Coche eléctrico: la tecnología que nació tres veces
Muchos no iniciados en cuestión de coches pueden pensar que el vehículo eléctrico es un invento reciente y que su popularidad actual obedece a la recesión de los últimos años y al aumento de la conciencia ecológica entre la población. Lo cierto es que esta tecnología tiene bastante más de un siglo –en 1900 gozaba de un predicamento impensable en 2000– y, de hecho, hunde sus raíces en las primeras décadas del XIX.
La máquina de vapor, que revolucionaría el mundo para siempre, había demostrado ser ineficaz en el caso de los coches por los largos periodos de calentamiento que precisaba y su constante necesidad de agua, lo que limitaba su autonomía, de manera que las clases acomodadas, que seguían usando coches de caballos, empezaban a demandar vehículos propulsados por gasolina o por electricidad.
Los primeros avances en este último terreno hay que apuntárselos a Jedlik en 1828, Davenport en 1835 y Davidson, que tres años más tarde logró mover una locomotora a 6 km/h sin necesidad de carbón ni vapor. Por los mismos años trabajaban el profesor Sibrandus Stratingh, en Groninga (Países Bajos), y el hombre de negocios escocés Robert Anderson, quien inventó el primer carruaje de tracción eléctrica con pila de energía no recargable.
Las baterías recargables se harían esperar hasta después de 1880, cuando Thomas Alva Edison, entre otros, puso una de níquel a uno de los coches eléctricos que comenzaban a verse por caminos y carreteras de Estados Unidos. Los vehículos eran propiedad en general de alguna compañía o de un consistorio como el de Nueva York, que puso en marcha una flota de taxis eléctricos.
En 1899, un coche movido por electricidad, La Jamais Contente, superó primera vez los 100 km/h, récord que parecía la consolidación definitiva de esta tecnología que hacía posibles coches sencillos, silenciosos, de autonomía (entonces) razonable y coste asequible para los ciudadanos pudientes.
Por el contrario, los vehículos de gasolina eran muy contaminantes, sucios y ruidosos; requerían bencina o gasolina –difícil de comprar al principio–, se arrancaban con manivela, cambiar de marcha suponía una tortura y, por si fuera poco, fallaban más de lo aceptable.
¿Cómo cambió todo? Se dio un cúmulo de circunstancias, como suele suceder. La invención del motor de arranque comenzó a cambiar las tornas. Luego, Henry Ford se propuso y logró motorizar a todo un país, con su Model T, y para ello ideó la producción en cadena. A ello se sumó el abaratamiento de la gasolina, a raíz del descubrimiento de los yacimientos de crudo de Texas, y la apertura masiva de carreteras.
En 1912, un vehículo eléctrico costaba 1.750 dólares y uno de gasolina, 650. Con la nueva red de carreteras, el combustible estaba disponible en las zonas rurales, mientras que la electricidad solo se conseguía en las ciudades.

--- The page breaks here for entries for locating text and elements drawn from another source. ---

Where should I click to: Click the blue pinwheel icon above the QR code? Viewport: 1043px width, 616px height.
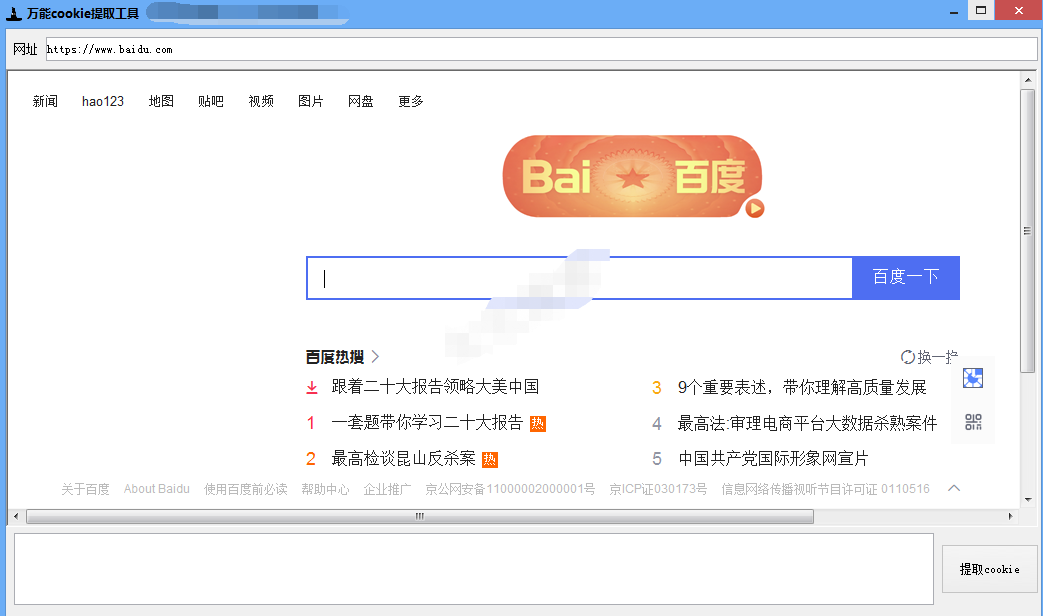coord(972,378)
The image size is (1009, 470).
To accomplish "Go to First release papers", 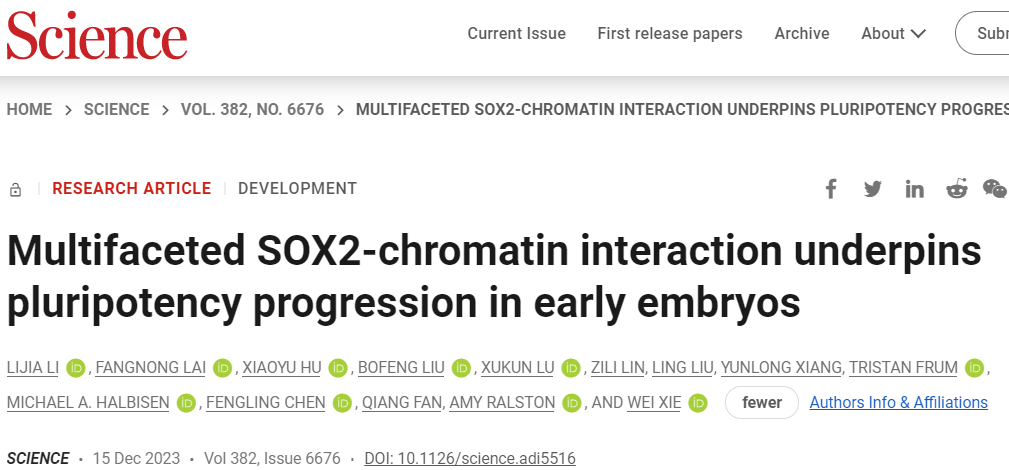I will (670, 34).
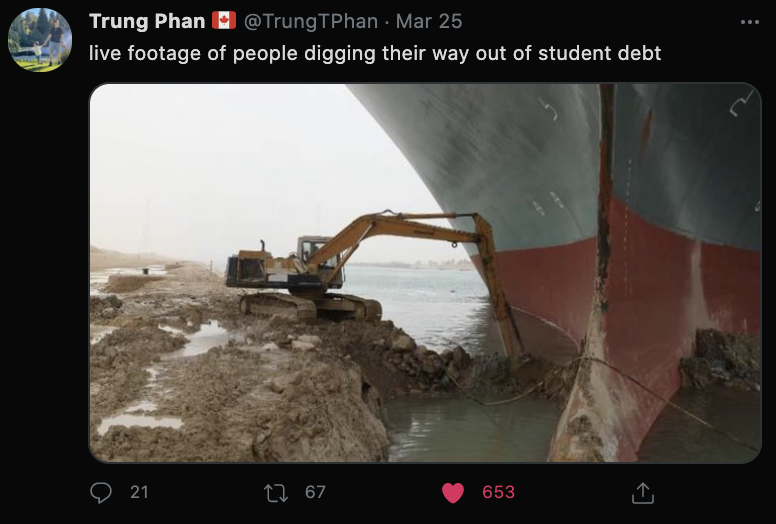Open the tweet via the Mar 25 timestamp
The width and height of the screenshot is (776, 524).
pyautogui.click(x=429, y=21)
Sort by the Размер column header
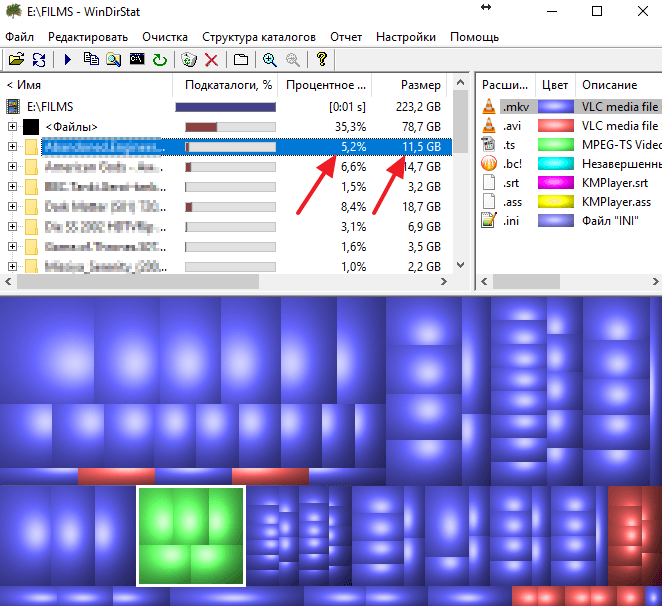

Así la autonomía pasó a ser el gran hándicap de los coches eléctricos, y en eso estamos aún hoy en día.
De este modo se borró del mapa la tecnología eléctrica hasta la crisis del petróleo de los 70, cuando comenzaron a verse pequeños vehículos urbanos o carritos de golf eléctricos. El producto más acabado de esa época (aunque bastante posterior) sería el prototipo Impact de General Motors, del que saldría el famoso Experimental Vehicle 1, o EV-1.
A pesar de iniciativas legales como la Zero Emission Mandate de California, diversos intereses sepultaron de nuevo el coche eléctrico hasta su nuevo reverdecer de los últimos años. La ola encabezada precisamente por una empresa californiana, Tesla, parece que en esta ocasión lleva suficiente fuerza para quedarse.